Los matrimonios concertados son pura mercantilización, puro artificio. Tener hijas es un mal negocio: La dote la paga la familia de la novia a la del novio. "Las mujeres van teniendo poco a poco más control sobre sus vidas y más conciencia sobre los problemas de género”, explica Nayyar, terapeuta matrimonial. "Lamentablemente, la libertad financiera suele ser el único modo de conseguir algo de independencia, sin dinero las mujeres son víctimas del concepto de honor y de la presión familiar".

Cuesta creer que todo un subcontinente ignore su riquísima cultura sexual y haya adoptado una moral colonial, puritana y artificial. No hay más que observar los muros de los templos en India para asomarse al universo erótico. O leer poesía amorosa en urdú. Quizá echarle un vistazo a un libro de técnicas sexuales islámicas. El mismo Corán se pronuncia en contra de forzar a los hijos a casarse en contra de su voluntad.

Foto: Una familia rompe el ayuno del Ramadán en Pakistán. (Reuters)

"No puedes decir que estás enamorada porque entonces pensarán que te gusta el sexo", me confesó una de las jóvenes de mi familia política. Como si la procreación se tratara de categoría divina y no de carne.

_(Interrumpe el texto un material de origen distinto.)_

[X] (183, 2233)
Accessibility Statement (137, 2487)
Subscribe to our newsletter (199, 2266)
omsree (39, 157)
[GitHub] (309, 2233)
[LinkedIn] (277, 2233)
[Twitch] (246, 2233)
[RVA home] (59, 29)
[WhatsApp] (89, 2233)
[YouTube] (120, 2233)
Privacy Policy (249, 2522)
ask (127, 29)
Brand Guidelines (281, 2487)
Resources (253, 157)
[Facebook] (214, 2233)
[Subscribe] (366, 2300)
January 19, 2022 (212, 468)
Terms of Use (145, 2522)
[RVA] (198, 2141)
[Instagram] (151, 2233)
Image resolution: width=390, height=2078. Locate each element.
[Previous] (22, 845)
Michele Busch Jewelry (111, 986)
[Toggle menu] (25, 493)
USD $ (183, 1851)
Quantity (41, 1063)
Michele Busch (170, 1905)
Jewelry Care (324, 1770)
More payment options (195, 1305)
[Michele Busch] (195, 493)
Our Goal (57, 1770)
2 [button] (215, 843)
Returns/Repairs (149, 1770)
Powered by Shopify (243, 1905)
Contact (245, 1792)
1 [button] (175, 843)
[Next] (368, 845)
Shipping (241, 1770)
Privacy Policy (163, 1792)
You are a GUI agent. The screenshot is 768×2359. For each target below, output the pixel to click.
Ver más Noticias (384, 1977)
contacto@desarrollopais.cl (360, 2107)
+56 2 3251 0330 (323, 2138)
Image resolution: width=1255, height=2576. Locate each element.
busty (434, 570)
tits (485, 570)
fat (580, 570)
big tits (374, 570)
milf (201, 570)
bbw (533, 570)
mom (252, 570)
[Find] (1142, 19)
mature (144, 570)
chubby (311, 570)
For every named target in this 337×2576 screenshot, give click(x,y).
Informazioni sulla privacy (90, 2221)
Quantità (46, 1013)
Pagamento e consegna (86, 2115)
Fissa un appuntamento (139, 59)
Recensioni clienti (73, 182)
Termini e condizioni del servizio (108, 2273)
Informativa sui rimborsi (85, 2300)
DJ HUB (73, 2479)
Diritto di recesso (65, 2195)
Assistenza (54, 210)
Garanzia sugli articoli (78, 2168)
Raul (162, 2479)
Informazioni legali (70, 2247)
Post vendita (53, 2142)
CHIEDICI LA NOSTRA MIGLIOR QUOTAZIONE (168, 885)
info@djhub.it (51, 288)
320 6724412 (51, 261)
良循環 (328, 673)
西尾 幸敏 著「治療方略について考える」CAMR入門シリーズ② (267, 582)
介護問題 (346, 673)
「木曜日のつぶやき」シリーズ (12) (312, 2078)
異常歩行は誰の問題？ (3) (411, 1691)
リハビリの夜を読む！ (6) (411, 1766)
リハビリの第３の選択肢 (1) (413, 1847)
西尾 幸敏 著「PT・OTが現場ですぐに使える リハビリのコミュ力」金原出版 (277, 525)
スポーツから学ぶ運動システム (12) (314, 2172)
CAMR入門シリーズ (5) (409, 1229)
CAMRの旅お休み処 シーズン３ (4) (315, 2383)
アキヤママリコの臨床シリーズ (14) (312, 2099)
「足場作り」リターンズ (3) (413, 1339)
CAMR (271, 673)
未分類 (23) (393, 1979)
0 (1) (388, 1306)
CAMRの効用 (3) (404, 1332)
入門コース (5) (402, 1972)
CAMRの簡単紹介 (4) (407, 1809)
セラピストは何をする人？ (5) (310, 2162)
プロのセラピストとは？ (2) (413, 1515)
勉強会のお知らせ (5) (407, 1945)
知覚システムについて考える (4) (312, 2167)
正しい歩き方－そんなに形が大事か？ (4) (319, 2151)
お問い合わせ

"El amor no va en contra de nuestra cultura, como defienden nuestros padres”, dice Mira. "El amor, el sexo, forma parte también de nuestra cultura". Por eso hay que reclamar la libertad. Reclamar el derecho a amar sin la aprobación de mamá, de papá, de las vecinas y del dios colectivo. El honor de la familia no puede residir en la sexualidad de los hijos. La cultura es la gastronomía, los lazos familiares, la literatura, la arquitectura, la moda, la herencia científica.

La cultura no puede residir en el silencio impuesto, en el miedo al cuerpo, en el racismo o en el casticismo. La cultura no es el qué dirán. La cultura no debe causar que miles de jóvenes tengan que dar su primer beso de amor sintiendo que traicionan a todo su linaje.

¿Acaso solo vamos a ser capaces de amar cuando nos lo ordenen? Ojalá las nuevas generaciones sean desobedientes. Ojalá las nuevas generaciones hagan de la honestidad cultura.

"(...)Mujeres, sus ojos tristes llenos de pena, derraman furia sobre sus hijos que preguntaninocentemente (...)".